In 2019, the global economic slowdown imposed great pressure on China's real economy. From 2018 to 2019, the growth rate of exports of China and other emerging countries declined by similar margins year-on-year, amid the hostile trade policies of the US.The growth rate of China's exports decreased from 9.62 percent in 2017 to 3.88 percent in 2018 and minus 0.99 percent in the first half of 2019. The growth rate of exports of other emerging markets declined from 15.31 percent in 2017 to 4.59 percent in 2018, and then minus 0.5 percent in the first half of last year on average. But, the share of China's exports in total global exports has not declined sharply. Data show that its share in global exports rose slightly from 13.88 percent in 2017 to 13.99 percent in 2018, and it stood at 14.02 percent as of August last year.

Economic growth is cyclical, of which the most important indicator is currency. Changes in the currency supply can often affect consumption, investment and GDP, and mirror changes in an economy and even the global economy. Over the past year, China has adopted a prudent monetary policy, but some international central banks had already lowered their interest rates to zero or below. The effects of the easing of monetary policy were not prominent in 2019 but may emerge in 2020. Besides the monetary policy, fiscal policy is quite important for it can often boost economic growth right after its launch. In 2020, China's fiscal policy is expected to boost its economy. The fiscal policies of other countries will also remain proactive, with emerging economies perhaps launching more proactive policies than developed countries. Therefore, it is unnecessary to be pessimistic about the global economy in 2020 given the driving forces from monetary and fiscal policies. The overall performance of external demand is better than expected for China, for global economic growth and flexible exchange rates can largely ease the brunt of the higher tariffs.
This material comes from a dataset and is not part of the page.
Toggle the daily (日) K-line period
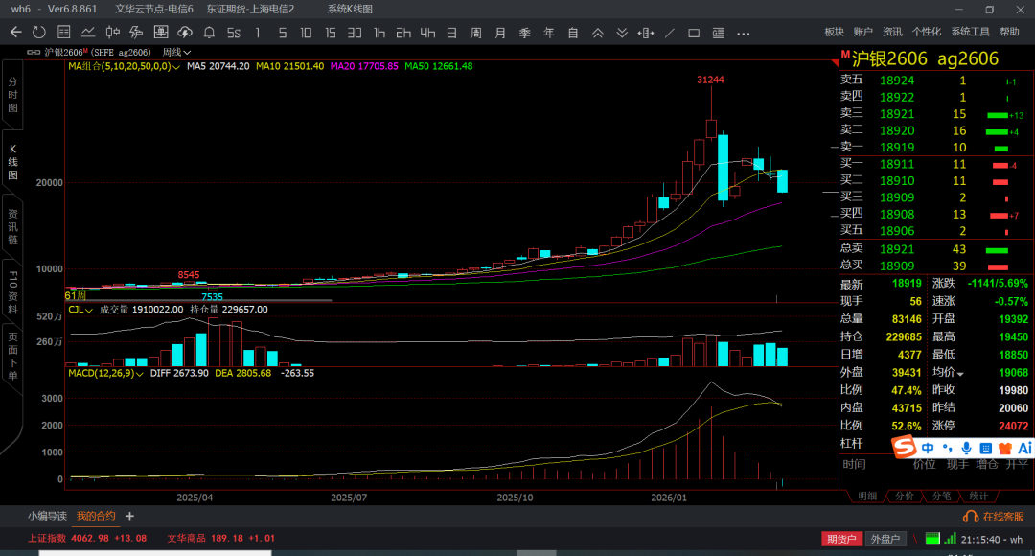The width and height of the screenshot is (1035, 556). click(451, 33)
In terms of the much concerned issue of industrial transfer, the shares of exports of Japan and Germany in global exports remained stable after the signing of the Plaza Accord, which depreciated the US dollar in relation to the Japanese and German currencies, suggesting that the comparative advantages of a manufacturing power in relation to exports will not be changed in the short term by higher tariffs. In fact, countries boasting rich natural resources and those strong in manufacturing and exporting high-end products can maintain long-term competitiveness with regard to exports. China has carried out industrial transfer, while the increase of domestic manufacturing costs caused by rising tariffs is smaller than that of Japan during the Japan-US trade war. Meanwhile, China's per capita GDP has reached about $10,000. It no longer relies on foreign direct investment as it did before as it has fostered strong domestic driving forces for its economic growth. The move of transferring industries to other countries can also help reduce costs and expand the market.
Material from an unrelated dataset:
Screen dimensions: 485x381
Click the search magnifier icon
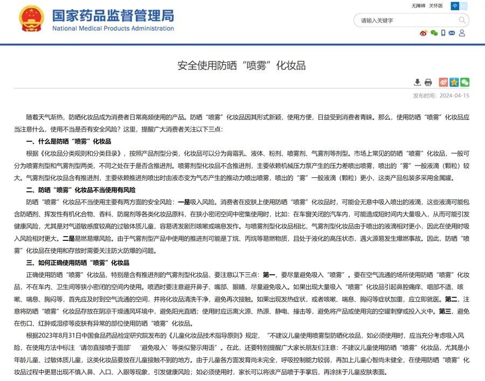(462, 20)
The US trade attack has expanded to other countries, with Japan and Germany also having severe trade conflicts with the US. After the signing of the Plaza Accord, the appreciation of the Japanese yen against the US dollar increased significantly, meaning that the costs of all exports denominated in yen rose by more than 100 percent, even over 200 percent. Under the pressure from the US, Japan and Germany were forced to make domestic currency appreciate significantly, but the renminbi has depreciated since 2018.Japan tightened its fiscal policy for about one or two years after the accord was signed and hesitated to increase leverage. It only started to launch proactive fiscal policies after the Japanese economy became quite sluggish, but it proved much harder to boost the economy than before. Therefore, China needs to act decisively to ensure it has efficient domestic drivers for economic growth. Its stable monetary policy, different from other countries, may help in this respect.

At present, the impacts of the Sino-US trade war and global trade tensions on China's economy have not been as great as expected. Facing external shocks, China can refer to previous experience and remain consistent in its policies, which will help it achieve sound growth through countercyclical adjustments.